• Задания
A) Чьи снимки, согласно исходному тексту, были отдельно и старательно напечатаны с негатива геологов?
B) Продолжите рассказ о фотографиях, привезенных в подарок, начав сразу после его последнего предложения.

• Исходный текст
◆ ◆ ◆

Вот такие оказались дела с печатным «бисерным» словом и со всякими ликами.

Чтобы к этому больше не возвращаться, полез я в рюкзак, достал подарок, который вчера не спешил отдавать. В картонном пакете упакованы были снимки и номер журнала «Советское фото» с рассказом о том, как не просто было тут с фотокамерой. Рассчитывал так, увидят карточки и поймут: ничего страшного! И можно будет тогда их как следует поснимать. Отдельно и очень старательно, с негатива геологов напечатал я снимки умерших: Натальи, Дмитрия и Савина. Показываю фотографии одну за другой. И вижу на лицах Агафьи и старика великое замешательство — не знают, как быть.

◆ ◆ ◆

• Фрагмент данных
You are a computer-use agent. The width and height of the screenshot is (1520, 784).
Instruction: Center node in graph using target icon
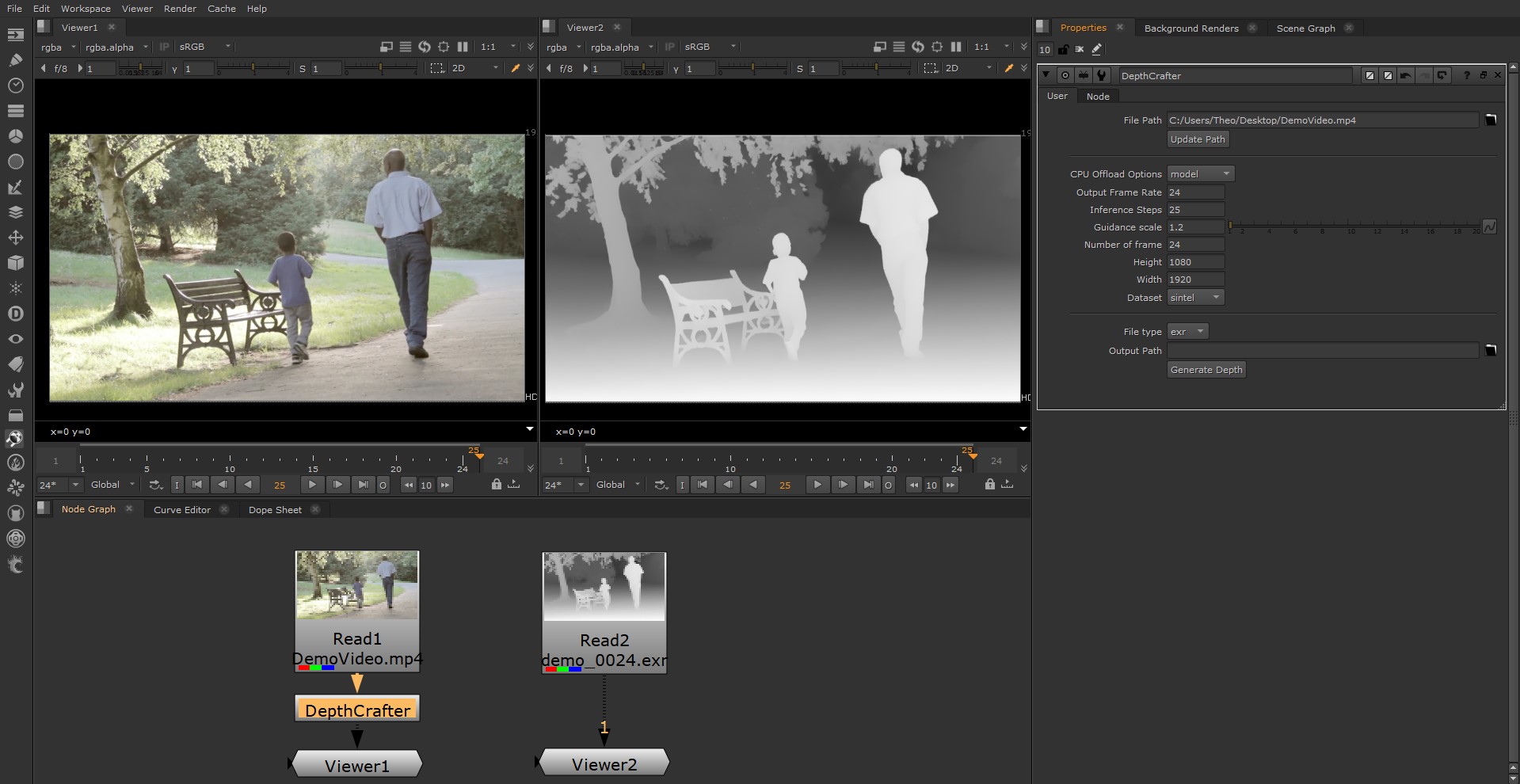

◆ ◆ ◆

• Ответы
A) Снимки умерших Натальи, Дмитрия и Савина.

B)
С одной стороны — дорогие близкие лица, с другой — богопротивное дело — лик на бумаге. Чувствую, путь к фотосъемке это дарение мне не открыло. Аккуратно собрал все в пакет, отдал. «Ваше. Делайте что хотите». Наутро увидел пакет завернутым в бересту. И где же? Все там же, в дровах под навесом.

А вот потрепанную «Псалтырь», присланную мне какой-то старушкой с просьбою «Лыковым, прямо в руки», старик и Агафья сейчас же понесли в хижину и битый час у свечи читали, сличали со своей «истинно христианской» «Псалтырью», и нашли, что книга «испоганена никонианством».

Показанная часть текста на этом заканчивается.